The highlight of the highlights is now and always has been Rembrandt’s The Night Watch. It was returned to its original position at the end of the Gallery of Honor, the only painting that will be on display in the same place architect Pierre Cuypers placed it when the Rijksmuseum first opened in 1885. The reason for this is that the building was basically designed around The Night Watch. It is framed by the architecture of the hall which leads the visitor to it. Rijksmuseum director Wim Pijbes noted at the press preview that “The Gallery of Honor is a kind of basilica that ends not with a Christian display, but a civilian display: Rembrandt’s Night Watch.”

That was Cuypers’ vision for the museum: a secular cathedral for the arts with The Night Watch, this huge baroque 12-by-15-foot masterpiece celebrating not religious figures or great historical events, but rather Dutch burghers in a volunteer civic militia, as its high altar in the exact center of the museum. The elegant architectural features — soaring multi-story halls, columns, vaults, marble mosaic flooring, stained glass windows, elaborate frescoes — were meant to imbue the space with the feeling of a cathedral dedicated to Dutch culture and history rather than to religion.

This vision fell out of favor in the 20th century, and between the 1920s and the 1950s, the walls were whitewashed. During this period, authorities didn’t want the cathedral at all, even a secular one, but a stripped down modernist museum. Part of this phase of rebellion against the cathedral museum was moving the high altar out of its dramatic central position. The Night Watch was shifted to different locations around the building. None of them worked well as should have come as a surprise to no one given its colossal size and dark chiaroscuro which requires a specific lighting plan to be seen to its best advantage.

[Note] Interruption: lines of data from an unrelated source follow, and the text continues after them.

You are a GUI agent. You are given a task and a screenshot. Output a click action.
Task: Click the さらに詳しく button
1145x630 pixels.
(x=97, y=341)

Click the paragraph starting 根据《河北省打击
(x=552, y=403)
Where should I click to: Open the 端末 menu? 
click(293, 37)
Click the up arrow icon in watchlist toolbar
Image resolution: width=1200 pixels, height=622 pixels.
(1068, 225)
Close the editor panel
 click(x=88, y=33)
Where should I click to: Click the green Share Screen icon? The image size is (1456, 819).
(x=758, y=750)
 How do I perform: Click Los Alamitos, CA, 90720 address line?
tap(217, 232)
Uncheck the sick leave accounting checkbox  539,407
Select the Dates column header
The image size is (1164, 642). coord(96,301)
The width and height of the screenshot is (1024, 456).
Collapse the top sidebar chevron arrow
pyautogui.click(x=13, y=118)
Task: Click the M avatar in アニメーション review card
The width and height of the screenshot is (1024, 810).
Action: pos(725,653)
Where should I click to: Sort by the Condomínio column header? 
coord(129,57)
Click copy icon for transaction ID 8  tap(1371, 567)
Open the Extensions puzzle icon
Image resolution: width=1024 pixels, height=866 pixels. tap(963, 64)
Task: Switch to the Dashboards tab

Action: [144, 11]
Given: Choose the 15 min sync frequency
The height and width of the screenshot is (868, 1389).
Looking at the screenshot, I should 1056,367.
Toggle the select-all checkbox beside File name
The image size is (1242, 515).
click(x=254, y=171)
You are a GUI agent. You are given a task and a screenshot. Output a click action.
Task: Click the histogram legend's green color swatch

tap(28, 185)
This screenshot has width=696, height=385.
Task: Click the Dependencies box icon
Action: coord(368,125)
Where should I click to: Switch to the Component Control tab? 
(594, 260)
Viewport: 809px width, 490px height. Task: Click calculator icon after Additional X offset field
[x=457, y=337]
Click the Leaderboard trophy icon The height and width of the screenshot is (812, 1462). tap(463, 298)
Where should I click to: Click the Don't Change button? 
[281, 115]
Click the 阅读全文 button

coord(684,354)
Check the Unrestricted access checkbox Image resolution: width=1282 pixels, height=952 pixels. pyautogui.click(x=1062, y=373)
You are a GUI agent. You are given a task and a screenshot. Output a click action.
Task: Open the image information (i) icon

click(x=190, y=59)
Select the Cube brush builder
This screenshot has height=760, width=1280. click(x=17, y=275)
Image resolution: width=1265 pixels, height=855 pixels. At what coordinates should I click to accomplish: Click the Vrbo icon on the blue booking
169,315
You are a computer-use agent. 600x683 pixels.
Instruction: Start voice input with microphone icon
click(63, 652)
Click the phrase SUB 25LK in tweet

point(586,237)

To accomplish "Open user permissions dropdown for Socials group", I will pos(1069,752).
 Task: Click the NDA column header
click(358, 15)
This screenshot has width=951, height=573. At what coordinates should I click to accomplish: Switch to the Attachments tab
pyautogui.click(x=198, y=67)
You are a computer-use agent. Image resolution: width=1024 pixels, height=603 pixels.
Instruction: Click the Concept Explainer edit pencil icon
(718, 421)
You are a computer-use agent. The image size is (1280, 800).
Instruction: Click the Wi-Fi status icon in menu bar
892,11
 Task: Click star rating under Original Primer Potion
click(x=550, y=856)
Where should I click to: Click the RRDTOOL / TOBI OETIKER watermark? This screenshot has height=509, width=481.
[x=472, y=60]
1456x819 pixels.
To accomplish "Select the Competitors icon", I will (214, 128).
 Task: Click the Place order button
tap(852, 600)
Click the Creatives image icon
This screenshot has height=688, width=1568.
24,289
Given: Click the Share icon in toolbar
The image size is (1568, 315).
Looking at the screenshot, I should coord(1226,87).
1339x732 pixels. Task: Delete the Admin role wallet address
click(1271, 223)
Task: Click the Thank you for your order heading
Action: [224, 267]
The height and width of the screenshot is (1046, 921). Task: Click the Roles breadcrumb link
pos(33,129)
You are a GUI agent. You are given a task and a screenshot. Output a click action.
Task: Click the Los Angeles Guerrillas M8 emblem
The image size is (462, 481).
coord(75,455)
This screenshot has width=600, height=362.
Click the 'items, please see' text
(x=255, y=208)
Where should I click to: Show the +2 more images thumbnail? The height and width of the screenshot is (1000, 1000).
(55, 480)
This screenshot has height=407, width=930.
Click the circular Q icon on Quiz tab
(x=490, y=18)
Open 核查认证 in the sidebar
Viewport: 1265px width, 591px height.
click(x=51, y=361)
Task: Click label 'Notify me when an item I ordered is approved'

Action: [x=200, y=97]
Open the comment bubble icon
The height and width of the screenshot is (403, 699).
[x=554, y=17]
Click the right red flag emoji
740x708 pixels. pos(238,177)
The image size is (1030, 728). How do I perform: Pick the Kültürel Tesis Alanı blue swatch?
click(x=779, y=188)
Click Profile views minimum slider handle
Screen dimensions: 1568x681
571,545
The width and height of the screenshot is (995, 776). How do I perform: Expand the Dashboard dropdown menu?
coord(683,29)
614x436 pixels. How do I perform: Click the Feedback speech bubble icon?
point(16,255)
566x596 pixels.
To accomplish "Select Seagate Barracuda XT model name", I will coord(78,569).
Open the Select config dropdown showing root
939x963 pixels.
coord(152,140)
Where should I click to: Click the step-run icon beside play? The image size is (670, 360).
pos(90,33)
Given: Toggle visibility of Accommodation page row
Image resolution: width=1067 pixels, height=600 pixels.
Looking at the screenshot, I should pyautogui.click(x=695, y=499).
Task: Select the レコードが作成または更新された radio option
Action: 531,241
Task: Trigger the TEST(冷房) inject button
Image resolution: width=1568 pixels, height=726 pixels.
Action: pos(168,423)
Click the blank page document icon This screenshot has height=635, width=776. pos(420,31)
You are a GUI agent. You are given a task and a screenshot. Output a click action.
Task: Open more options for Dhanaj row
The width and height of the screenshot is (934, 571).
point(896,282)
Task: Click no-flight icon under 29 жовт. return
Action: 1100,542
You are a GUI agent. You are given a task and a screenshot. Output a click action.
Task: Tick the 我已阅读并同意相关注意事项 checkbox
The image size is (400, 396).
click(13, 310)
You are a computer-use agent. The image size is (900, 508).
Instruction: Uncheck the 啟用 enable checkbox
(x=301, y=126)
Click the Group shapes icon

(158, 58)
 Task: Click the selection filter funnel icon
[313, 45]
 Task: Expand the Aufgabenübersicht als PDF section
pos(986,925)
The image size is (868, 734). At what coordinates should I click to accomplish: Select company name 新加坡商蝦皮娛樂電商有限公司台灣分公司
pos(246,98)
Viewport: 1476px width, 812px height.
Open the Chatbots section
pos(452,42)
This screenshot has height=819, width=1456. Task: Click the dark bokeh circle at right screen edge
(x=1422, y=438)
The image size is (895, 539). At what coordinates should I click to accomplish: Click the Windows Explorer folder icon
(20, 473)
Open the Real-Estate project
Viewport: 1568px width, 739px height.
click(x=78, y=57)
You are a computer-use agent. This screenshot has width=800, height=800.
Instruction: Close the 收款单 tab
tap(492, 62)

When renovations began in 2003, The Night Watch was moved to yet another temporary location which ended up being its home for 10 years. On Thursday, March 27th, a climate-controlled crate, cranes, dozens of workers and police lifted it out of the Philips Wing and into the Gallery of Honor. To celebrate its return, Dutch financial company ING sponsored what may be the coolest of all flashmobs. Thirty-four people in 17th century outfits rode horses and rappelled from ropes into the middle of a shopping center in Breda and recreated The Night Watch as a tableau vivant. Behold:

[youtube=http://youtu.be/a6W2ZMpsxhg&w=430]

I need to go shopping more. In the Netherlands.

The new Rijksmuseum has been returned to its former cathedral splendor but with state-of-the-art lighting, climate control, security and technology. All of the original wall paintings were recreated since most of them could not be recovered. At the same time, architects Cruz y Ortiz have created a new Atrium, a lofty light-filled glass entrance hall to welcome visitors. The design of the galleries is also completely new, from display cases to furniture to the organization of the exhibits. No longer are they grouped by kind — glass, ceramics, paintings — but rather by era. That means paintings and ceramics and glass and wood will all be seen together, telling the story of the Netherlands chronologically from the Middle Ages to the 20th century.